Dataset entries

Segment Open

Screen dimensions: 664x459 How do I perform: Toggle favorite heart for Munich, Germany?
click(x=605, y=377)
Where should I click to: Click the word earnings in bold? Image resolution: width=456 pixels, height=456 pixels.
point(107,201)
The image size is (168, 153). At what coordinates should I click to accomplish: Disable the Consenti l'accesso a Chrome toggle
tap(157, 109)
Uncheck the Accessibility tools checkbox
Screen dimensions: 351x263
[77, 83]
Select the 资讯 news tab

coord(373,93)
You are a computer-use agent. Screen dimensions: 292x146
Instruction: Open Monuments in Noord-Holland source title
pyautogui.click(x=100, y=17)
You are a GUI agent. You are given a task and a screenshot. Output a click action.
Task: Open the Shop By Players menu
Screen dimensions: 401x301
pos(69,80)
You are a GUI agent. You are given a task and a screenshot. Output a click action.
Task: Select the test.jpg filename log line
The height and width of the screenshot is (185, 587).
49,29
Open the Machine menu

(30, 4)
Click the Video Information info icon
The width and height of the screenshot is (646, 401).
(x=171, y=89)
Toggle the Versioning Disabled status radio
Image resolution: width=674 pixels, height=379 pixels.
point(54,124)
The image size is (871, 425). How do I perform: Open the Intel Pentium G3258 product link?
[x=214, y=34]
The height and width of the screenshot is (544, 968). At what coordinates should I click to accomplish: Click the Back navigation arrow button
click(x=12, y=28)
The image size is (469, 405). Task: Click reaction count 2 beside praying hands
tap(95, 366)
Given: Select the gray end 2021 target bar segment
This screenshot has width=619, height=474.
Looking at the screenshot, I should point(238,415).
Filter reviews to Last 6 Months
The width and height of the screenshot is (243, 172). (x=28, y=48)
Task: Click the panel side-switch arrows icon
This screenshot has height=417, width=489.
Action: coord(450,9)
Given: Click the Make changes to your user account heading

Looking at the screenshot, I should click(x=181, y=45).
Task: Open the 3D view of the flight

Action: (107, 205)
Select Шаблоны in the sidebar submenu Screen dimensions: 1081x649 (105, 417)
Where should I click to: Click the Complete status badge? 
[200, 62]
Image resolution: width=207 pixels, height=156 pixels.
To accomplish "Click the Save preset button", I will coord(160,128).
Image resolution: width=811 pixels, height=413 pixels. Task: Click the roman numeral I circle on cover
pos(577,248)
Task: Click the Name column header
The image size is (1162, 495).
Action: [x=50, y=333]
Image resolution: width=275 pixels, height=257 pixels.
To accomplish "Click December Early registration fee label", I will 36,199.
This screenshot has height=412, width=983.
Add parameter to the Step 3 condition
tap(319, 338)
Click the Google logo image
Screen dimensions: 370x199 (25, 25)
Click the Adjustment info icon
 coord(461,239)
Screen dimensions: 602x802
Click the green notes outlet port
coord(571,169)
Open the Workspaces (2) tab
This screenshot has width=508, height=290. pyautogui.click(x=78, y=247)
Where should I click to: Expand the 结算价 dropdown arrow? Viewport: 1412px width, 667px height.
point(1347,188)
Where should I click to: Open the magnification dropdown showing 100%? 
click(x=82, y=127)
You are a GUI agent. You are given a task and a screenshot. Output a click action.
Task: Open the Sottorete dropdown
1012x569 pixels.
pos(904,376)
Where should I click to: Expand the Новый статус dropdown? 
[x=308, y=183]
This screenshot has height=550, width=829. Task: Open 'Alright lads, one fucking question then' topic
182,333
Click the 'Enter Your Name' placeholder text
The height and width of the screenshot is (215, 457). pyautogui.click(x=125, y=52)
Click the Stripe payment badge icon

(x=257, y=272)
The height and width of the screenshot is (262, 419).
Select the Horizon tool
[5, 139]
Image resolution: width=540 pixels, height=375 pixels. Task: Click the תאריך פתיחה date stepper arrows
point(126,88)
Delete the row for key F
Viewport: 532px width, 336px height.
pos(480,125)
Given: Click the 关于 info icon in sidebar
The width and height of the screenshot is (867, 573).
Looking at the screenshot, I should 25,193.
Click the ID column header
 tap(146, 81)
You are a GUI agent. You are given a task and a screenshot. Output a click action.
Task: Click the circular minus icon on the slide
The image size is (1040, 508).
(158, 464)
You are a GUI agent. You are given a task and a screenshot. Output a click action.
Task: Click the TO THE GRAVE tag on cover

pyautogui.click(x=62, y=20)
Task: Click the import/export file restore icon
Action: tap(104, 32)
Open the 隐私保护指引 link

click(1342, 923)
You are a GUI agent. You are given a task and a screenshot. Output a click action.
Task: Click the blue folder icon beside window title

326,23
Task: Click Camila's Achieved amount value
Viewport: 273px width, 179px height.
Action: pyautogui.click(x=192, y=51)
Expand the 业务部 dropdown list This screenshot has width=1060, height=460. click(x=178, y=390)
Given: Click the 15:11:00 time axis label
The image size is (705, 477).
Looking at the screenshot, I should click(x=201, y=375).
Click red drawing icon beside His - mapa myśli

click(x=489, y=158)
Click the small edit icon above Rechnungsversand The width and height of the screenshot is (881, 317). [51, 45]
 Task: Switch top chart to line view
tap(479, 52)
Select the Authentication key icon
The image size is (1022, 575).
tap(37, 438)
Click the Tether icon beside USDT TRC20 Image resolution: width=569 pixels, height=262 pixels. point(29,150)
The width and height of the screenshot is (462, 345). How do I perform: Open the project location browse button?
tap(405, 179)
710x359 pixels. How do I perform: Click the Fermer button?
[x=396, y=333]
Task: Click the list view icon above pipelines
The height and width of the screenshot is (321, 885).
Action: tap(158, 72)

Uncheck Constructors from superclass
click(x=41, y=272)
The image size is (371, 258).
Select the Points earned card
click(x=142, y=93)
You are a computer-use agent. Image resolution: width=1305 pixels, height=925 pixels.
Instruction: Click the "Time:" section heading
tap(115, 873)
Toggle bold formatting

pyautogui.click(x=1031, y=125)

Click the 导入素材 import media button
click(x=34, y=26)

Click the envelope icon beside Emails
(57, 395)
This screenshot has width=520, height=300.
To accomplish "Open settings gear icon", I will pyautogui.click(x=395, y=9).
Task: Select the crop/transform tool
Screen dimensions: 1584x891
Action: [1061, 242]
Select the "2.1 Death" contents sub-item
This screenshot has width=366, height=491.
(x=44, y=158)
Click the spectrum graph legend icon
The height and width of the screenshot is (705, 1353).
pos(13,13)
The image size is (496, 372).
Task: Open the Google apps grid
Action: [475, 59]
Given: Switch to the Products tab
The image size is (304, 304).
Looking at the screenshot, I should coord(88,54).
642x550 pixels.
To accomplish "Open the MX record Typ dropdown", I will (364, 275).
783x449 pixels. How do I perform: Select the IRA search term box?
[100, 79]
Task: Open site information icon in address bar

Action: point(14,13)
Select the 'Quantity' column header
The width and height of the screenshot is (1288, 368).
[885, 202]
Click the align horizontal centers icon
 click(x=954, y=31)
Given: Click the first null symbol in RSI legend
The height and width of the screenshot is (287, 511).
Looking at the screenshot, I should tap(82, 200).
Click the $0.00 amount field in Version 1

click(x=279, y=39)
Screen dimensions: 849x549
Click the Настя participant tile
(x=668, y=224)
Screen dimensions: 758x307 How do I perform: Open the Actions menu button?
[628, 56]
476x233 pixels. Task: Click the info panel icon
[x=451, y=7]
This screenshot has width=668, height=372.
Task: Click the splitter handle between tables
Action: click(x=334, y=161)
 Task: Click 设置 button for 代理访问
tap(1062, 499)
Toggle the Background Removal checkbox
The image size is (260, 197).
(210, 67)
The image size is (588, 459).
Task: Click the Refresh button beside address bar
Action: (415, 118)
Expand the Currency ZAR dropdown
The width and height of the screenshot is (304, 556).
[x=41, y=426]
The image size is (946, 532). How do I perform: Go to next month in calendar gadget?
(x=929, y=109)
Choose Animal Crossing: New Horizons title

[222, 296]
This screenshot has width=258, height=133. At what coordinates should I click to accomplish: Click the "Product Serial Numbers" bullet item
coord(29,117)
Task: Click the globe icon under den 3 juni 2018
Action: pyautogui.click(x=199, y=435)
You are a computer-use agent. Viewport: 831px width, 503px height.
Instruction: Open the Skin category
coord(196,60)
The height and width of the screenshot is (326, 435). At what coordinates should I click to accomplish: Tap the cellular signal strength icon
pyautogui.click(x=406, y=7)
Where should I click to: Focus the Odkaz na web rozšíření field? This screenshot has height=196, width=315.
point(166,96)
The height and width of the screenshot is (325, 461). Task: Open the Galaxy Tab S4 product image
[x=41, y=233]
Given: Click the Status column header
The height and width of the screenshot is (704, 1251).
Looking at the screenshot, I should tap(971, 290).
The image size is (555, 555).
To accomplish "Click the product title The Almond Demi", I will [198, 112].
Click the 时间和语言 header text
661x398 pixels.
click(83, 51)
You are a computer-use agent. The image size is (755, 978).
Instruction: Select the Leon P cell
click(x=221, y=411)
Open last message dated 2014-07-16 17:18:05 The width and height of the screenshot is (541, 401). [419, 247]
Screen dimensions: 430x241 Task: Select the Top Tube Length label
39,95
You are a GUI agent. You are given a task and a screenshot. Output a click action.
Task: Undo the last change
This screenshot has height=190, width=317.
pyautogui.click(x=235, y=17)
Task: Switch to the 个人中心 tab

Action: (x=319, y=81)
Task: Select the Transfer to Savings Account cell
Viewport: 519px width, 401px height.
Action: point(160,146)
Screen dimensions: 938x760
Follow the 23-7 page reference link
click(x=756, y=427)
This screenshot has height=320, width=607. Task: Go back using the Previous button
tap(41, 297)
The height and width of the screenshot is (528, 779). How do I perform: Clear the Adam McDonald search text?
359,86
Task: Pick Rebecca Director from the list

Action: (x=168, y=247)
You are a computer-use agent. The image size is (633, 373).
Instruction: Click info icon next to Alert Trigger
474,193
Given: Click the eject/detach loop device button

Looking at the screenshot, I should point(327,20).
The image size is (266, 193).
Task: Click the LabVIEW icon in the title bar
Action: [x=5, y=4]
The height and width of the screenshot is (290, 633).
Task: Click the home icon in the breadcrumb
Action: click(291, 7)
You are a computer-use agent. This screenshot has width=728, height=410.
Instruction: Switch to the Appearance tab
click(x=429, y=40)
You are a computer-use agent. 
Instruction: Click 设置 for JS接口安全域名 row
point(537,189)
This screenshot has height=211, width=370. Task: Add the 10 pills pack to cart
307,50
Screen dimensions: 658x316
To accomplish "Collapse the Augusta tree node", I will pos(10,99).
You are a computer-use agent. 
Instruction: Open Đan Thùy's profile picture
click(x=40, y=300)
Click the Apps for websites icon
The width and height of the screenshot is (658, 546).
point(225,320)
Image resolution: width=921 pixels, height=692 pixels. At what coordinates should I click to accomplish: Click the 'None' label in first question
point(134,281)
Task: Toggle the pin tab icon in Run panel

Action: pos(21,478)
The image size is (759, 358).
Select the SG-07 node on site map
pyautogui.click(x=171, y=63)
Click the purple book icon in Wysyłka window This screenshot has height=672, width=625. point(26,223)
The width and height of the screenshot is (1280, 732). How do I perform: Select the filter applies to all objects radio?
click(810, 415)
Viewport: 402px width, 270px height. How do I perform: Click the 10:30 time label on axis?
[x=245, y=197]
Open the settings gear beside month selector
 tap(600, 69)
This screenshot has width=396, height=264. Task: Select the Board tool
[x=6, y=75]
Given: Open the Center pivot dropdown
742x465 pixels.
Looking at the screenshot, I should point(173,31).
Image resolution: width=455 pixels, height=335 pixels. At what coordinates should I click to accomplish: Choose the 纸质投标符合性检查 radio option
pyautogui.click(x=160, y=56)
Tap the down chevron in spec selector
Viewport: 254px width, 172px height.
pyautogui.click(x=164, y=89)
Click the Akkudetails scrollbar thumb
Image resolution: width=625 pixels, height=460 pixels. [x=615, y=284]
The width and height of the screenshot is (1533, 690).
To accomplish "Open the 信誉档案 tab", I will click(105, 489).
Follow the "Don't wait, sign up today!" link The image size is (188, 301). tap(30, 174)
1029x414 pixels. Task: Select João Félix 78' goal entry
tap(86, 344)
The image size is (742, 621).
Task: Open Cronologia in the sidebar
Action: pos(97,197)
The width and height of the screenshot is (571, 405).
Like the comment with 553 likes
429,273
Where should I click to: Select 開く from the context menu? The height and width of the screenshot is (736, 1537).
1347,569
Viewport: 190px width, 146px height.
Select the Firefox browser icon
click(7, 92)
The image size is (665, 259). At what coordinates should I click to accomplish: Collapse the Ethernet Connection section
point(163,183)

Segment Closed

Exercise instructions:
All lines above from the one containing "Instruction: Open Đan Thùy's profile picture" to the one containing "The width and height of the screenshot is (1533, 690)." must be repeated exactly, both lines included, and no others.

Output for this exercise:
Instruction: Open Đan Thùy's profile picture
click(x=40, y=300)
Click the Apps for websites icon
The width and height of the screenshot is (658, 546).
point(225,320)
Image resolution: width=921 pixels, height=692 pixels. At what coordinates should I click to accomplish: Click the 'None' label in first question
point(134,281)
Task: Toggle the pin tab icon in Run panel

Action: pos(21,478)
The image size is (759, 358).
Select the SG-07 node on site map
pyautogui.click(x=171, y=63)
Click the purple book icon in Wysyłka window This screenshot has height=672, width=625. point(26,223)
The width and height of the screenshot is (1280, 732). How do I perform: Select the filter applies to all objects radio?
click(810, 415)
Viewport: 402px width, 270px height. How do I perform: Click the 10:30 time label on axis?
[x=245, y=197]
Open the settings gear beside month selector
 tap(600, 69)
This screenshot has width=396, height=264. Task: Select the Board tool
[x=6, y=75]
Given: Open the Center pivot dropdown
742x465 pixels.
Looking at the screenshot, I should point(173,31).
Image resolution: width=455 pixels, height=335 pixels. At what coordinates should I click to accomplish: Choose the 纸质投标符合性检查 radio option
pyautogui.click(x=160, y=56)
Tap the down chevron in spec selector
Viewport: 254px width, 172px height.
pyautogui.click(x=164, y=89)
Click the Akkudetails scrollbar thumb
Image resolution: width=625 pixels, height=460 pixels. [x=615, y=284]
The width and height of the screenshot is (1533, 690).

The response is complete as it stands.